> _To do_:
(a) Please repeat a passage from the blog post about Alfar's story word for word. Begin at the words "The night when" and stop after "occur around him.".
(b) For each statement below, say whether the blog post about Alfar's story agrees with it, answering yes or no and quoting the words from the post that decide it. (i) Alfar's story appeared in Strange Horizons the year before the post. (ii) The writer refers to Nick Joaquin as still living. (iii) Looking back at the last post, the writer feels a bit unsettled.
(c) Write the next part of the blog post about Alfar's story, picking up after its final sentence.
start Source document
Friday, October 08, 2004

Retrospect

Actually, looking back at my last post, I'm a bit unsettled.

Alfar's story, which was published in Strange Horizons last year, is excellent: no ifs and buts about it. It makes me wonder if I'm mistaken in the direction of my stories lately.

Studying Alfar's story as a fantasist, his prose is evocative and lyrically wonderful that it can draw comparisons to fantasists Elizabeth McKillip, Ursula K. Le Guin, and Jeff Ford. However, I would say that Alfar's style is par for the course in local literature like, say, the late grand old man Nick Joaquin:

The night when she thought she would finally be a star, Maria Isabella du'l Cielo struggled to calm the trembling of her hands, reached over to cut the tether that tied her to the ground, and thought of that morning many years before when she'd first caught a glimpse of Lorenzo du Vicenzio ei Salvadore: tall, thick-browed and handsome, his eyes closed, oblivious to the cacophony of the accident waiting to occur around him.
end Source document
start Provided data
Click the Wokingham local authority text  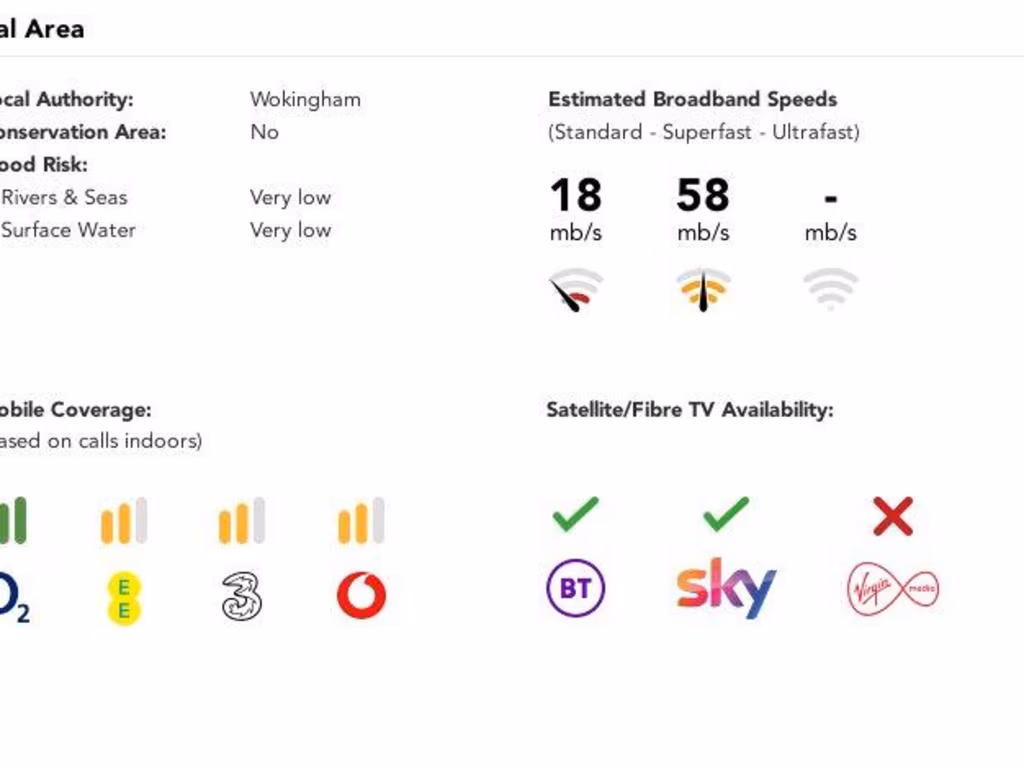[305, 99]
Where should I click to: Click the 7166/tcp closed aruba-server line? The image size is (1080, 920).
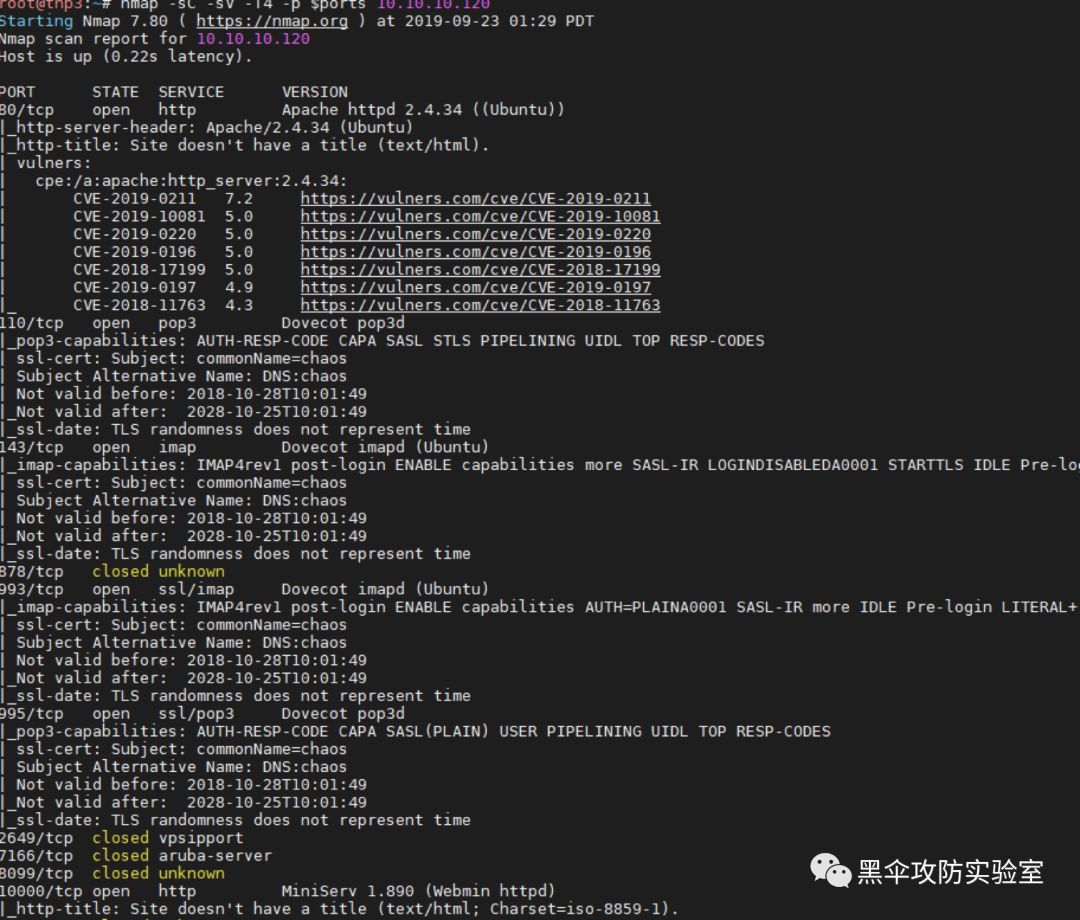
end Provided data
> _Results_:
(a)
The night when she thought she would finally be a star, Maria Isabella du'l Cielo struggled to calm the trembling of her hands, reached over to cut the tether that tied her to the ground, and thought of that morning many years before when she'd first caught a glimpse of Lorenzo du Vicenzio ei Salvadore: tall, thick-browed and handsome, his eyes closed, oblivious to the cacophony of the accident waiting to occur around him.

(b)
(i) Yes: "which was published in Strange Horizons last year"
(ii) No: "the late grand old man Nick Joaquin"
(iii) Yes: "I'm a bit unsettled."

(c)
Yes, I also know this is also the style of South American writers like Gabriel Garcia Marquez, Jorge Luis Borges and Angelica Gorodischer. And yes, I know inherent here is the magical realist link but I can't remember at the moment which way it flows.

I admit: I'm way out of my depth here. (I graduated with a degree in Political Science in college, not Literature!)

However, a look at Alfar's link to a local literary website has his story changed to a drama play: "When the Ispancialo had been in Hinirang for sometime/But also when wonder was strong/Legends were true/And memories were still being made." (Reminds me of Gamalinda's award-winning novel, My Sad Republic actually.) Likewise, the link doesn't state a date of publication of the play.

It is these changes that made me wonder whether in the story's publication in Strange Horizon, changes were made to fit the requirements of international viewership (or whether it was the other way around).

For example, in comparing terms, I can see that Palao'an and Siqui'jor are really the provinces of Palawan and Siquijor but without the dreaded apostrophes feared and abused in fantasy writing circles.

But I don't know the author so I really shouldn't put assumptions where there aren't any.

What was I trying to say anyway? That train of thought has come and gone without me the wiser, dammit...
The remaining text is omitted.